* WORK ORDER *
An exact reproduction of all the entries is what the answer must contain.

Stored records:
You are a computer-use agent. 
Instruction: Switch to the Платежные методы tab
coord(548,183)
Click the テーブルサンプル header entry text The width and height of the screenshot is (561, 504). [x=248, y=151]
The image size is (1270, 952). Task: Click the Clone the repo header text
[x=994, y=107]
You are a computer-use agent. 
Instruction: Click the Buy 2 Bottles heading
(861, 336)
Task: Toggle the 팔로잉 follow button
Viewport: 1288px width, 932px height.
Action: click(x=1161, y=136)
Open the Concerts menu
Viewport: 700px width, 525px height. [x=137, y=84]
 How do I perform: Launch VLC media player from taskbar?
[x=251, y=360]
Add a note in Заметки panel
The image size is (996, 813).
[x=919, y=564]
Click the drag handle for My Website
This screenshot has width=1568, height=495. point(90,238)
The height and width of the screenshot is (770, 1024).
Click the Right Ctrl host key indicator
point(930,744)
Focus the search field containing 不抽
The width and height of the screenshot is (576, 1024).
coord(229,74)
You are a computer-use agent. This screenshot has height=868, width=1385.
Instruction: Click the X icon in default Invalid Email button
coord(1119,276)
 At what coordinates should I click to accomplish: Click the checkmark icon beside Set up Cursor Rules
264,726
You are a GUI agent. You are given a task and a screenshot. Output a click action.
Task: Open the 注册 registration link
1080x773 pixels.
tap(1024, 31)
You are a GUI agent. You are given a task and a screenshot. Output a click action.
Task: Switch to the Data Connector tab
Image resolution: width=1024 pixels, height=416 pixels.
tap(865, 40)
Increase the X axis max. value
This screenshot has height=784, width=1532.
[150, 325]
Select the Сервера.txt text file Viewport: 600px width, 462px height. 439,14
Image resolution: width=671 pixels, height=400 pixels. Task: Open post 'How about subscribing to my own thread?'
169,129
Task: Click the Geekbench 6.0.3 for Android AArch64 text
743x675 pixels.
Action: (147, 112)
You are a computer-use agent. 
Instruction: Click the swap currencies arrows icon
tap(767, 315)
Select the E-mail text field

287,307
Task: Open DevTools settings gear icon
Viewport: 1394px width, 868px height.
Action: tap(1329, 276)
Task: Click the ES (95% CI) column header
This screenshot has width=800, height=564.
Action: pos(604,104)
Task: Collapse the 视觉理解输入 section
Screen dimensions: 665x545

* ANSWER FOR THE TASK *
You are a computer-use agent. 
Instruction: Switch to the Платежные методы tab
coord(548,183)
Click the テーブルサンプル header entry text The width and height of the screenshot is (561, 504). [x=248, y=151]
The image size is (1270, 952). Task: Click the Clone the repo header text
[x=994, y=107]
You are a computer-use agent. 
Instruction: Click the Buy 2 Bottles heading
(861, 336)
Task: Toggle the 팔로잉 follow button
Viewport: 1288px width, 932px height.
Action: click(x=1161, y=136)
Open the Concerts menu
Viewport: 700px width, 525px height. [x=137, y=84]
 How do I perform: Launch VLC media player from taskbar?
[x=251, y=360]
Add a note in Заметки panel
The image size is (996, 813).
[x=919, y=564]
Click the drag handle for My Website
This screenshot has width=1568, height=495. point(90,238)
The height and width of the screenshot is (770, 1024).
Click the Right Ctrl host key indicator
point(930,744)
Focus the search field containing 不抽
The width and height of the screenshot is (576, 1024).
coord(229,74)
You are a computer-use agent. This screenshot has height=868, width=1385.
Instruction: Click the X icon in default Invalid Email button
coord(1119,276)
 At what coordinates should I click to accomplish: Click the checkmark icon beside Set up Cursor Rules
264,726
You are a GUI agent. You are given a task and a screenshot. Output a click action.
Task: Open the 注册 registration link
1080x773 pixels.
tap(1024, 31)
You are a GUI agent. You are given a task and a screenshot. Output a click action.
Task: Switch to the Data Connector tab
Image resolution: width=1024 pixels, height=416 pixels.
tap(865, 40)
Increase the X axis max. value
This screenshot has height=784, width=1532.
[150, 325]
Select the Сервера.txt text file Viewport: 600px width, 462px height. 439,14
Image resolution: width=671 pixels, height=400 pixels. Task: Open post 'How about subscribing to my own thread?'
169,129
Task: Click the Geekbench 6.0.3 for Android AArch64 text
743x675 pixels.
Action: (147, 112)
You are a computer-use agent. 
Instruction: Click the swap currencies arrows icon
tap(767, 315)
Select the E-mail text field

287,307
Task: Open DevTools settings gear icon
Viewport: 1394px width, 868px height.
Action: tap(1329, 276)
Task: Click the ES (95% CI) column header
This screenshot has width=800, height=564.
Action: pos(604,104)
Task: Collapse the 视觉理解输入 section
Screen dimensions: 665x545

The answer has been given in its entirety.